🤖 AI Summary
Matroid Secretary Problem (MSP) is a fundamental online optimal stopping problem, aiming to select the maximum-weight basis elements with constant probability competitive ratio (α-probability competitiveness) under random-order arrival. This paper establishes the first systematic connection between matroid structure and probabilistic competitiveness, introducing a novel framework based on labeled modeling and Poisson point process analysis that recasts greedy strategy analysis as a word-distribution problem. We precisely determine the optimal probability competitive ratio for laminar matroids as $1 - ln 2 approx 0.3068$—the first exact characterization for any nontrivial matroid class. For graphic matroids and general matroids, we achieve the current best lower bounds of $0.2693$ and $0.2504$, respectively. Our results resolve the long-standing open question on the existence of a constant probability competitive ratio for MSP and provide a broadly applicable analytical paradigm.
📝 Abstract
The Matroid Secretary Problem (MSP) is one of the most prominent settings for online resource allocation and optimal stopping. A decision-maker is presented with a ground set of elements $E$ revealed sequentially and in random order.

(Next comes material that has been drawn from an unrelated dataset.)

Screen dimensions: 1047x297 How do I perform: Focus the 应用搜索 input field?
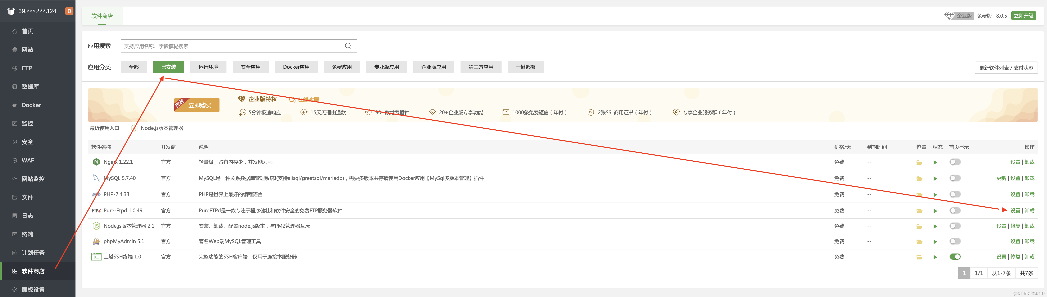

Upon arrival, an irrevocable decision is made in a take-it-or-leave-it fashion, subject to a feasibility constraint on the set of selected elements captured by a matroid defined over $E$. The decision-maker only has ordinal access to compare the elements, and the goal is to design an algorithm that selects every element of the optimal basis with probability at least $alpha$ (i.e., $alpha$-probability-competitive). While the existence of a constant probability-competitive algorithm for MSP remains a major open question, simple greedy policies are at the core of state-of-the-art algorithms for several matroid classes. We introduce a flexible and general algorithmic framework to analyze greedy-like algorithms for MSP based on constructing a language associated with the matroid. Using this language, we establish a lower bound on the probability-competitiveness of the algorithm by studying a corresponding Poisson point process that governs the words' distribution in the language. Using our framework, we break the state-of-the-art guarantee for laminar matroids by settling the probability-competitiveness of the greedy-improving algorithm to be exactly $1-ln(2) approx 0.3068$. We also showcase the capabilities of our framework in graphic matroids, to show a probability-competitiveness of $0.2693$ for simple graphs and $0.2504$ for general graphs.